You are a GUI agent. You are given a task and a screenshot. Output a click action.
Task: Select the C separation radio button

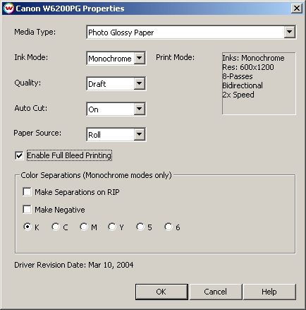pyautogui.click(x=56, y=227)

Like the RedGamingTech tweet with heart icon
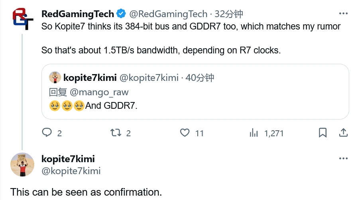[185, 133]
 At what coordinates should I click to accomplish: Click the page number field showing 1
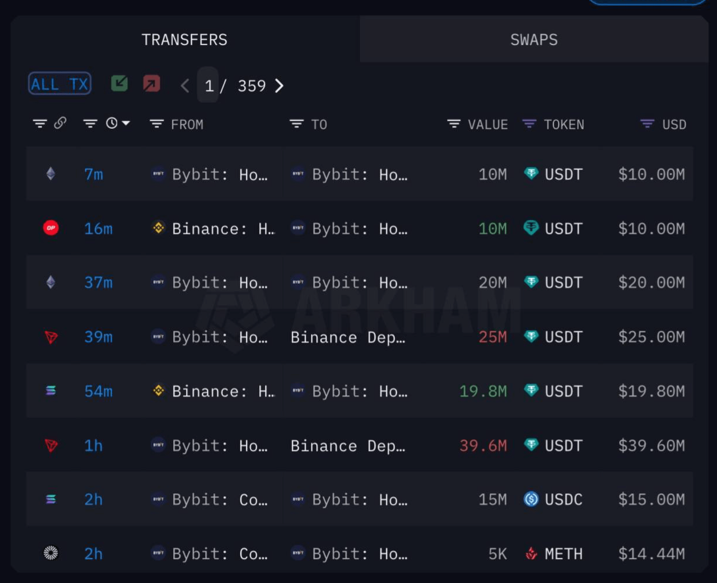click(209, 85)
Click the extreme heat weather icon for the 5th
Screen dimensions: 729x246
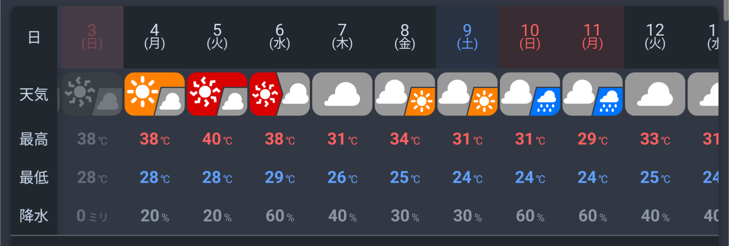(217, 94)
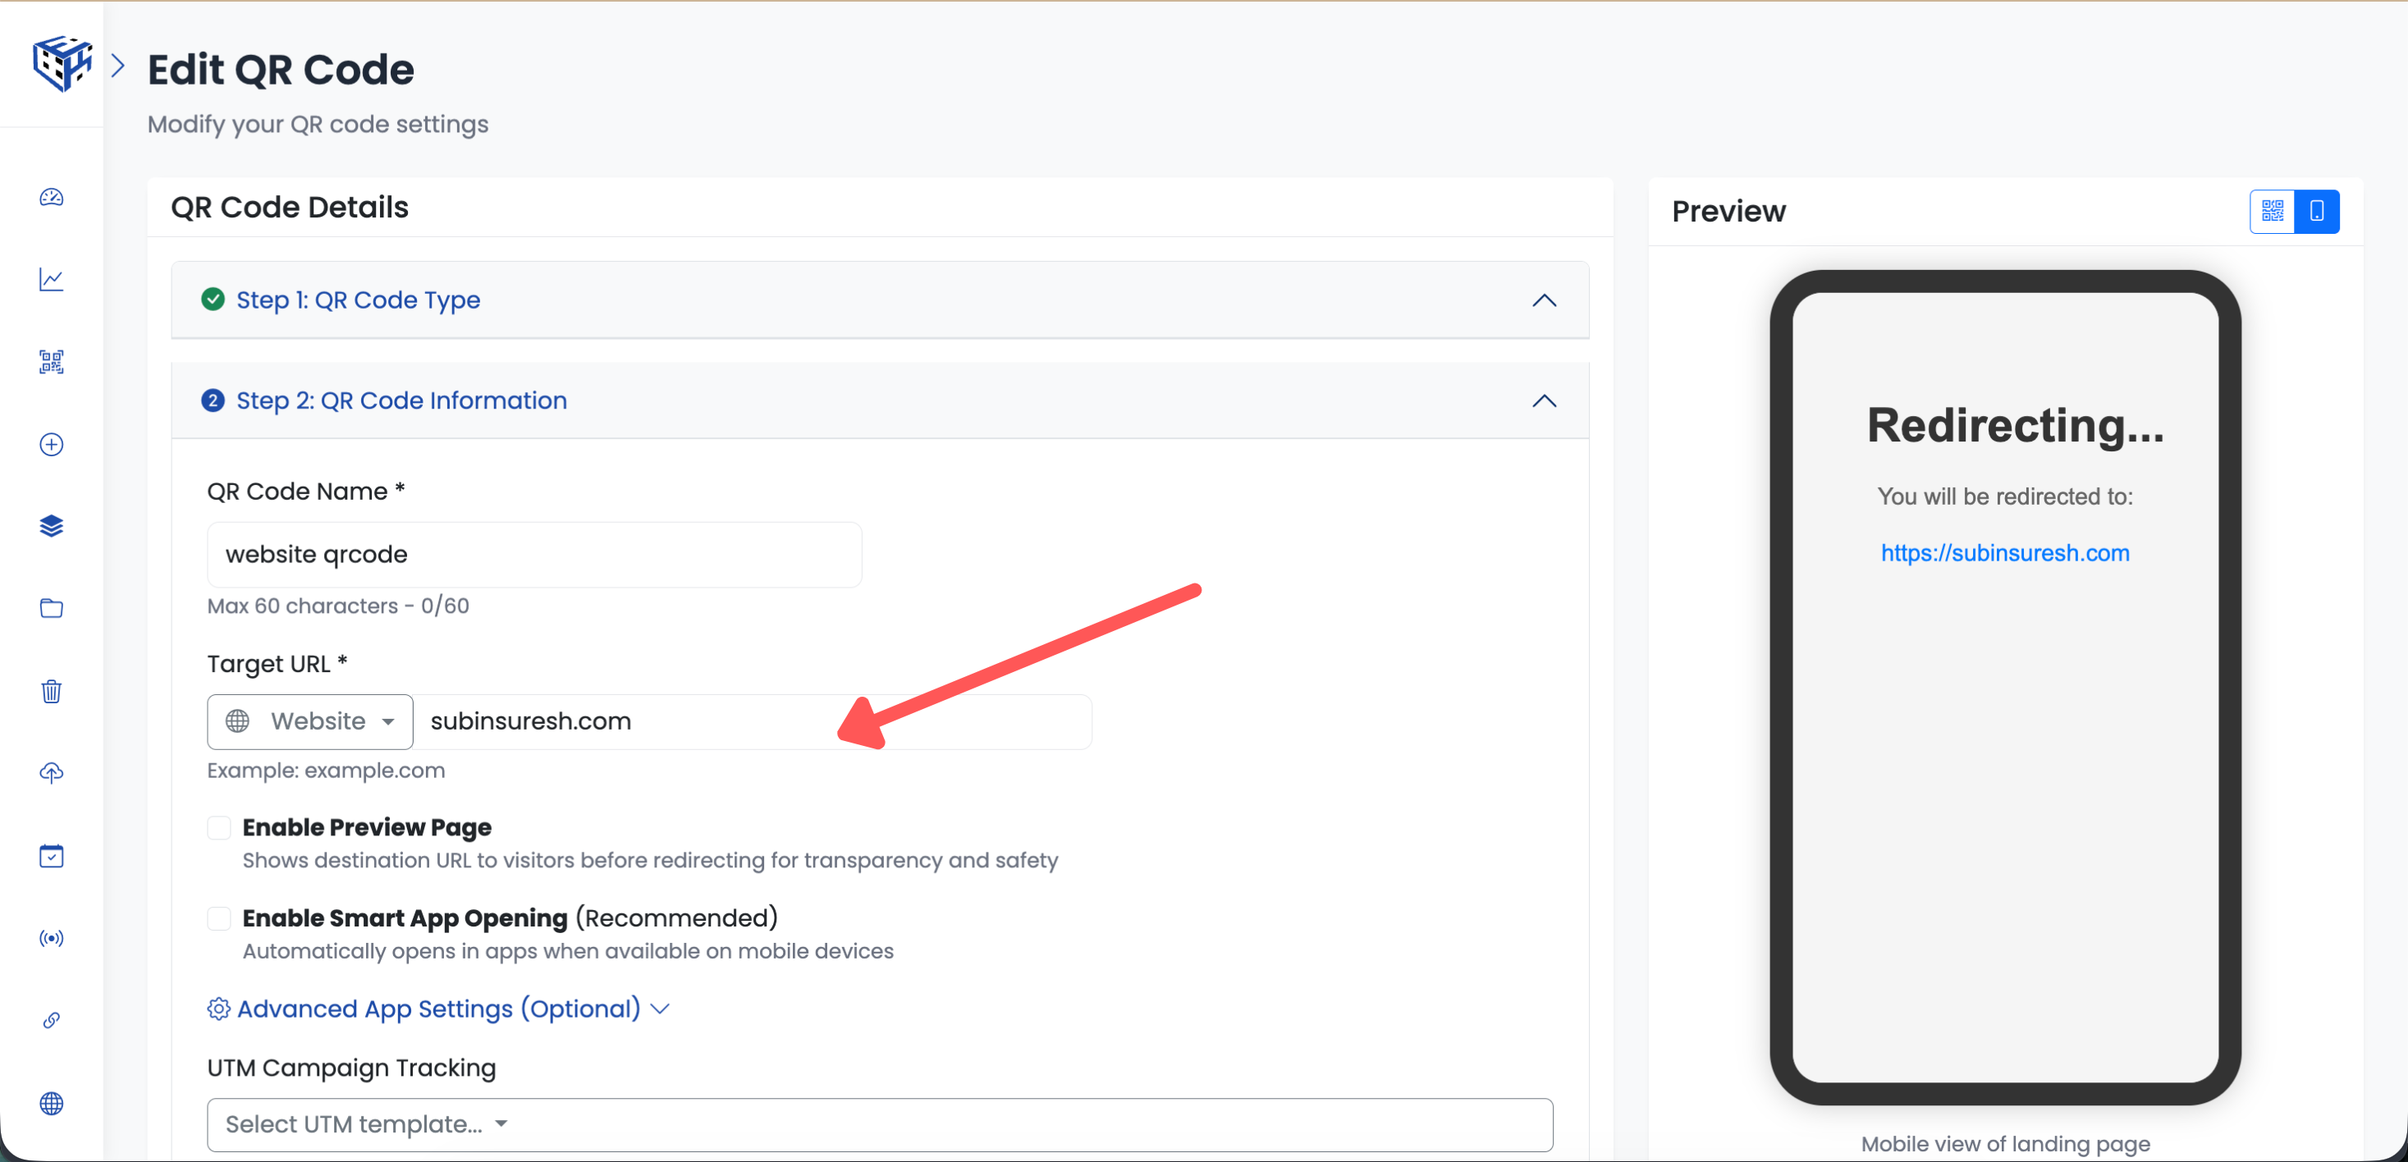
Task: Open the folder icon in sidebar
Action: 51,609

==========

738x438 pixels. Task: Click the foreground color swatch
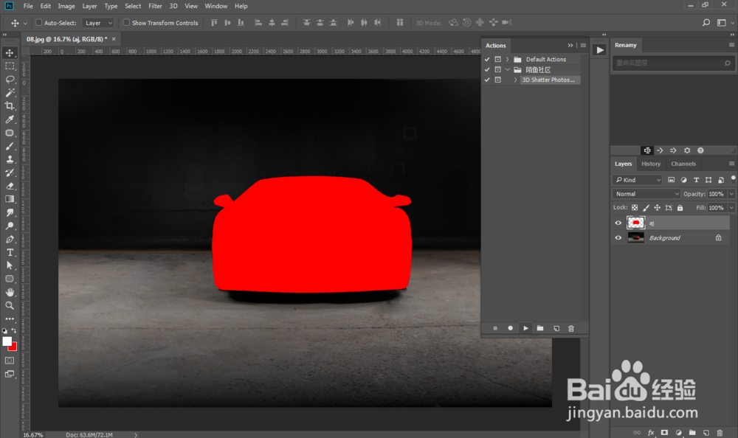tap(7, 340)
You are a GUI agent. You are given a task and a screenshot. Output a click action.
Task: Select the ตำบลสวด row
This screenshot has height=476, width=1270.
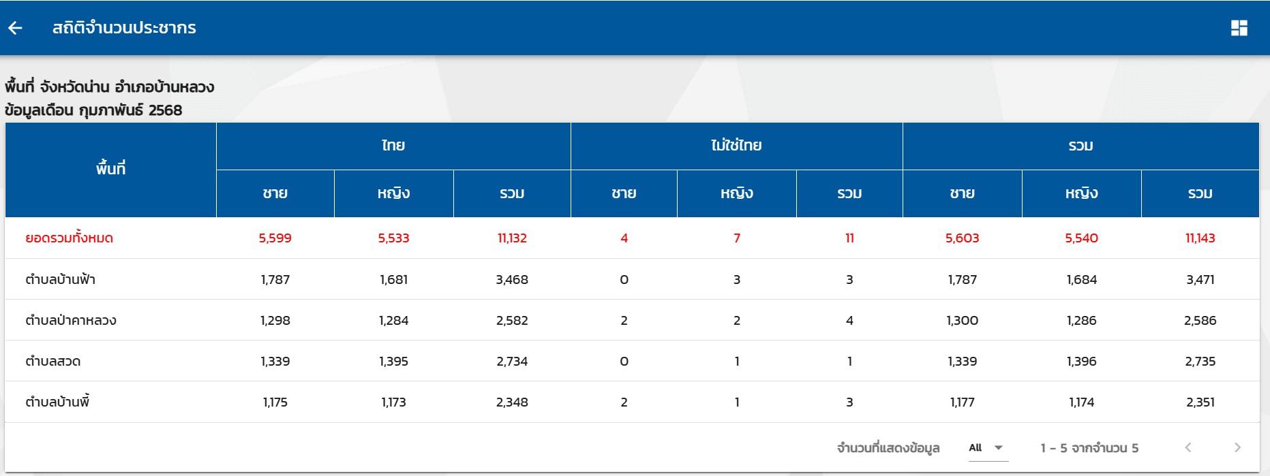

==========

- _Set problem_
Copy the records from the line that has "At what coordinates" through the line that has "Action: 51,609", swapping "extreme heat" for "extreme cold" and keeping everything else the same. Leave the pictures out.

- _Written reply_
 At what coordinates should I click to accomplish: Click the page number field showing 1
click(209, 85)
Click the extreme cold weather icon for the 5th
Screen dimensions: 729x246
(217, 94)
Task: Open the folder icon in sidebar
Action: 51,609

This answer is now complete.